Movement speed of an object
Color
Saturation
Spawn rate
Fade rate

right now I do something like the following to get a normalized sound level

export var meansound=0
export var peaksound=0
function soundavg(insound){ //insound is typically maxFrequencyMagnitude
multval=100
meansound=clamp((meansound+insound/multval)/(1+1/multval),0,100)
peaksound=clamp(insound/meansound,0.1,5)
}

meansound approaches the average level of maxFrequencyMagnitude, and then peaksound is the instantaneous ratio of maxFrequencyMagnitude to the average level. My patterns typically run at 15-20 fps, and peaksound is peaky, but I just don’t get an exciting enough reaction. Does anyone have any good tips on what to do? Maybe I need to scale peaksound in a non linear way, or have some kind of persistence to it greater than a single pass through a loop?

Hey! Have you been using the example PI controller in your patterns? I tried to document it more verbosely here, and I believe that version shipped on the v3 if that’s more convenient for you.

Yeah, initially I used that but I went away from it for a few reasons

  1. It produces an output that isn’t really intuitive to me
  2. It is focused on the total intensity output, which often doesn’t really correlate to the effect i’m trying to achieve.

for example here is a pattern i’m working on

There are a number of drops that move around the upper portion and then fall down the center portion. The drops might change their hue/saturation/speed as a function of sound intensity, but the total brightness is mostly fixed.

The soundavg function I posted above has a couple of aspects I like.

  1. meansound gets close to the actual mean level of the sound at any given time
  2. peaksound is normalized to that level, so I get an output value that is only related to the sound itself, it has no coupling to the state of the leds, but does adjust for different sound levels.

Using this allows my to adjust things like speed and color which are not really coupled to brightness. My issue really seems to be that I’m not getting enough contrast on my sound output. I definitely get some, but I want it to kick more.

Maybe I should replace
peaksound=clamp(insound/meansound,0.1,5)

with something more like this

peaksound=clamp(insound/meansound-1,0.1,5),

so that I only return values when the sound is above average. But I’m also wondering if anyone has an understanding of how energyAverage and maxFrequencyMagnitude tend to behave with respect to music. How peaky can they be compared to their average values, and what is the best way of making them stand out?

It depends on music genre of course, but for picking out rapid changes, maybe a moving average of energyAverage over 10 or so frames would provide better contrast with maxFrequencyMagnitude?

Also, you could try picking a specific frequency region and looking at its contribution to overall amplitude.

  • The bass and/or bass drum usually carry the beat. Most of their energy is around 80-250hz.

  • Midrange is likely to be crowded and more uniformly loud. Human voices (not counting opera singers) are usually found in the range 100-1500hz. So are guitars and a lot of the usable range of keyboard, brass and wind instruments (all of which top out at about 4khz).

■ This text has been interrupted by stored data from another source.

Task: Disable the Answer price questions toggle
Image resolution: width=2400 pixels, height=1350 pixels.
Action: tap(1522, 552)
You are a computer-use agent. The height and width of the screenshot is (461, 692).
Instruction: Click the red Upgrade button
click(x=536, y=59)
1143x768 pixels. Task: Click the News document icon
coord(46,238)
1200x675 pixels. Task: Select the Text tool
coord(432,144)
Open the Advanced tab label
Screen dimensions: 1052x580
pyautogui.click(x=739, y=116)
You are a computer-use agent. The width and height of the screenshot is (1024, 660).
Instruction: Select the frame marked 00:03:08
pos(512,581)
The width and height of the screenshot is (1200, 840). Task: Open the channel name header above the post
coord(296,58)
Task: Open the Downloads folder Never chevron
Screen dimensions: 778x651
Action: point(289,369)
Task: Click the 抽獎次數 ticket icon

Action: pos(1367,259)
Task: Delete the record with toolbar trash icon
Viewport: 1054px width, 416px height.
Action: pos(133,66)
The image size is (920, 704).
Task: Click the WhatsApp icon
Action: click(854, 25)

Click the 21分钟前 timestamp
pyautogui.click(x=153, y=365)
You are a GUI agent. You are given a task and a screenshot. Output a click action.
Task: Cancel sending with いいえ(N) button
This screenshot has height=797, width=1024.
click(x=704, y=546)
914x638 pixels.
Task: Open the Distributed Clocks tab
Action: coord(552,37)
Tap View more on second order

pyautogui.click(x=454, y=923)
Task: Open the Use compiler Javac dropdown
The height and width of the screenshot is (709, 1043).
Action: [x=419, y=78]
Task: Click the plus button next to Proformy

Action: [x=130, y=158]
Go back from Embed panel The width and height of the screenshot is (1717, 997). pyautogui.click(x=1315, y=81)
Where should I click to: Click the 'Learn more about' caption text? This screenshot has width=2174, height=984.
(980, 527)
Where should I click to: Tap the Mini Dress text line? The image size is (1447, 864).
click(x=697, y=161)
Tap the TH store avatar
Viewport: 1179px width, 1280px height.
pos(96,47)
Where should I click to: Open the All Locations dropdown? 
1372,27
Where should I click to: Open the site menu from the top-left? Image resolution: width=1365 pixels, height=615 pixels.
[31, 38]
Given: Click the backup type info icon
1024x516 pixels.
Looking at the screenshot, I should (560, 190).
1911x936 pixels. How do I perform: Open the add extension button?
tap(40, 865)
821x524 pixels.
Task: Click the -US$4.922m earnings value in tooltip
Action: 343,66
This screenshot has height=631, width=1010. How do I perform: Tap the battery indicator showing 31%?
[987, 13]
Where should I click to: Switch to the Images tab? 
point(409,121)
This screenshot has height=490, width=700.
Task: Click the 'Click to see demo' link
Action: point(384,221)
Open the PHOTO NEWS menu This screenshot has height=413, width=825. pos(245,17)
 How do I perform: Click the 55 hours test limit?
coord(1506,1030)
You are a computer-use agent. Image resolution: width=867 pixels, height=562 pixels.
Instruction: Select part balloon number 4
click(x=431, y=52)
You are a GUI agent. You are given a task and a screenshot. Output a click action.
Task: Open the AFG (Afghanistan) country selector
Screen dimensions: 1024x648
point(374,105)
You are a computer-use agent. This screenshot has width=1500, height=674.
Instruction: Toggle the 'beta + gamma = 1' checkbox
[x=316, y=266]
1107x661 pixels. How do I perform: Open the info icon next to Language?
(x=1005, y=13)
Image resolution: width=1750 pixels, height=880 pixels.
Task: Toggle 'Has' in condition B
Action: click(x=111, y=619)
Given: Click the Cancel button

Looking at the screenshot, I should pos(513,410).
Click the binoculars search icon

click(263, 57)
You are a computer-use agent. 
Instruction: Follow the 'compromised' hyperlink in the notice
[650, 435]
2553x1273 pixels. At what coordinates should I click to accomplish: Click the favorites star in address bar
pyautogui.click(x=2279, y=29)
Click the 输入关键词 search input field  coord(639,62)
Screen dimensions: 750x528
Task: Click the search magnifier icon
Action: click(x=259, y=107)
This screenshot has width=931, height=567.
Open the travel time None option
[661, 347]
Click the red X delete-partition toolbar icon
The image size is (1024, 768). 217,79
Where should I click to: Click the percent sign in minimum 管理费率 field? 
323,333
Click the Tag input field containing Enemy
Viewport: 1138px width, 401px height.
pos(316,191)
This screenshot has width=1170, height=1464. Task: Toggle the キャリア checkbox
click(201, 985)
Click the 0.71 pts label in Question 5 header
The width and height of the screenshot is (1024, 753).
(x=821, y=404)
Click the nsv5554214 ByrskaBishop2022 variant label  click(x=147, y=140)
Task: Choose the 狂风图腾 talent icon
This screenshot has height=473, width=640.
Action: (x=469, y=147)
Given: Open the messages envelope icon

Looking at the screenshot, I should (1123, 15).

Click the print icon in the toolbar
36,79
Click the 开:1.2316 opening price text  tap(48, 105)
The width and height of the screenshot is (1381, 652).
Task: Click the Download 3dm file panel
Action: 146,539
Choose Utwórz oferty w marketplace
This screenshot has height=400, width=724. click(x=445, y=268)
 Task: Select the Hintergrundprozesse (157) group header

  • Above that, it varies a lot by genre. There can be a lot of cymbals and other percussion harmonics, which might be interesting to look at in terms of providing off beat and/or syncopated counterpoint to the main beat. There’s not generally a huge amount of energy up there – the perceived loudness is a human perception thing, so you’ll likely have to scale like mad.

In general, average amplitude will be more constant than you’d expect, and local peak amplitude might not be that much greater than average because of compression, and also the volume normalization performed by all the online music services.

There are lots of marketplace incentives for engineers to make sure their tracks are at least as loud as the next guy, with the result that the average level of recordings has converged very tightly on a near constant 0db.